Odds Getting Better for Sports Betting in NJ [AUDIO]
A three-member federal Court of Appeals has upheld an earlier ruling saying that the Garden State's sports betting law stands in violation of federal statute.
That's the bad news for supporters of sports wagering at casinos and racetracks, but there's also a silver lining. One of the three judges sided with New Jersey and that's never happened before.
"This is the first time a judge has ruled anywhere that this ban on sports betting is unconstitutional," says State Sen. Ray Lesniak, the leading advocate of legalizing sports wagering in the Garden State. "So that gives us a breath of hope. I can't say one out of three ain't bad."
Because of the 1992 Professional and Amateur Sports Protection Act (PASPA), sports betting is illegal in New Jersey. Lesniak, Gov. Chris Christie and other Garden State officials firmly believe that the legalization os sports wagering would be a major boon for casinos and racetracks which would also mean more tax revenue for the chronically cash-strapped state.
"We will continue to fight this injustice by either appealing to the US Supreme Court or to the entire Court of Appeals," Lesniak vows.
"Las Vegas is jammed for Super Bowl week and for the NCAA's Final Four weekend while Atlanta City is a ghost town. That's just wrong. The only other beneficiaries of the court's ruling today are sports betting rings run by organized crime and the off-shore Internet sites for sports betting."
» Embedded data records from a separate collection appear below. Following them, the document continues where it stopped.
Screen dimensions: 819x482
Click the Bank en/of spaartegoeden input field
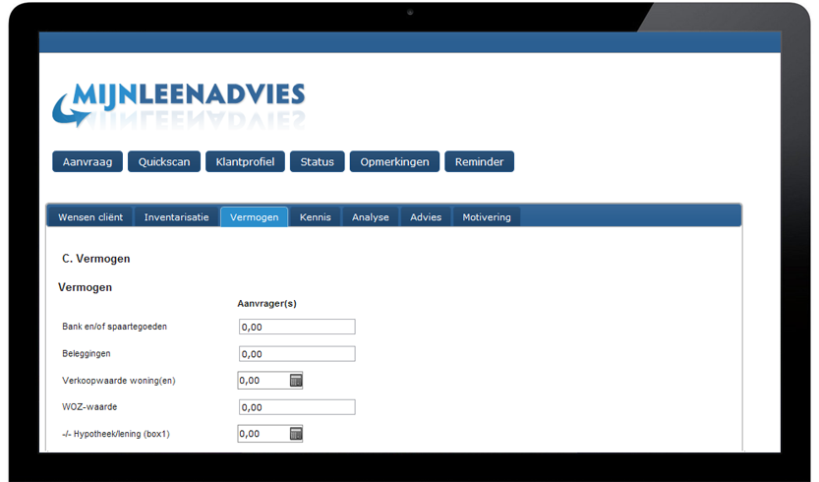pyautogui.click(x=296, y=328)
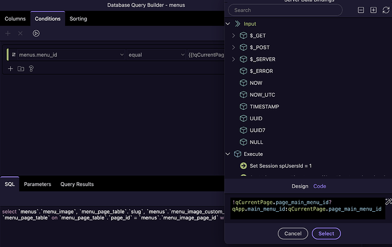This screenshot has height=247, width=392.
Task: Expand the $_GET tree node
Action: (233, 35)
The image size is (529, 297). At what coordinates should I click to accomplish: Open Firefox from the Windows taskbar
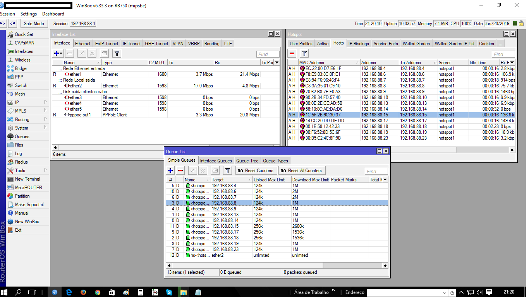83,292
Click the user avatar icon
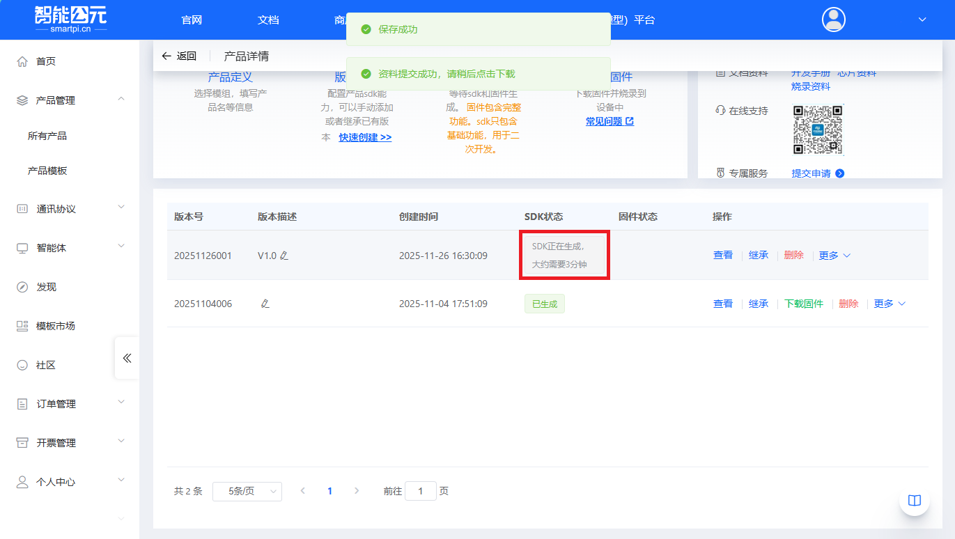Image resolution: width=955 pixels, height=539 pixels. tap(833, 19)

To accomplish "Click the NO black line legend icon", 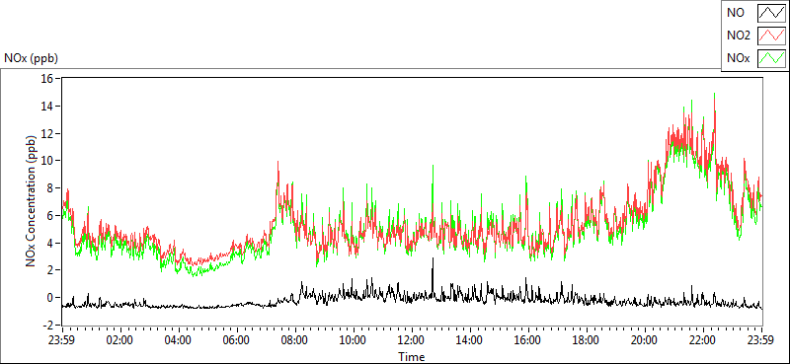I will point(772,13).
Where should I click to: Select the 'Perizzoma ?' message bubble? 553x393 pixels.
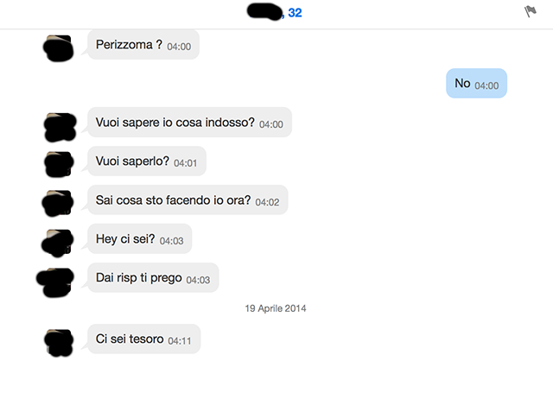click(143, 45)
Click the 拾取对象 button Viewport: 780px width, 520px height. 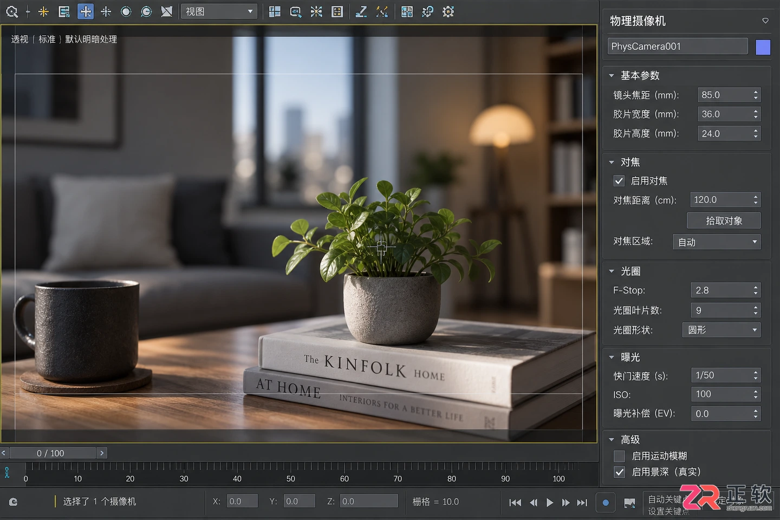[724, 220]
Last year, after Christie signed a bill to allow sports betting, Major League Baseball, the NBA, the NHL, the NFL and the NCAA filed suit against the state.
"We are cognizant that certain questions related to this case -- whether gambling on sporting events is harmful to the games' integrity and whether states should be permitted to license and profit from the activity -- engender strong views," the judges wrote in yesterday's ruling.
"But we are not asked to judge the wisdom of PASPA or of New Jersey's law, or of the desirability of the activities they seek to regulate. New Jersey's sports wagering law conflicts with PASPA and, under our Constitution, must yield."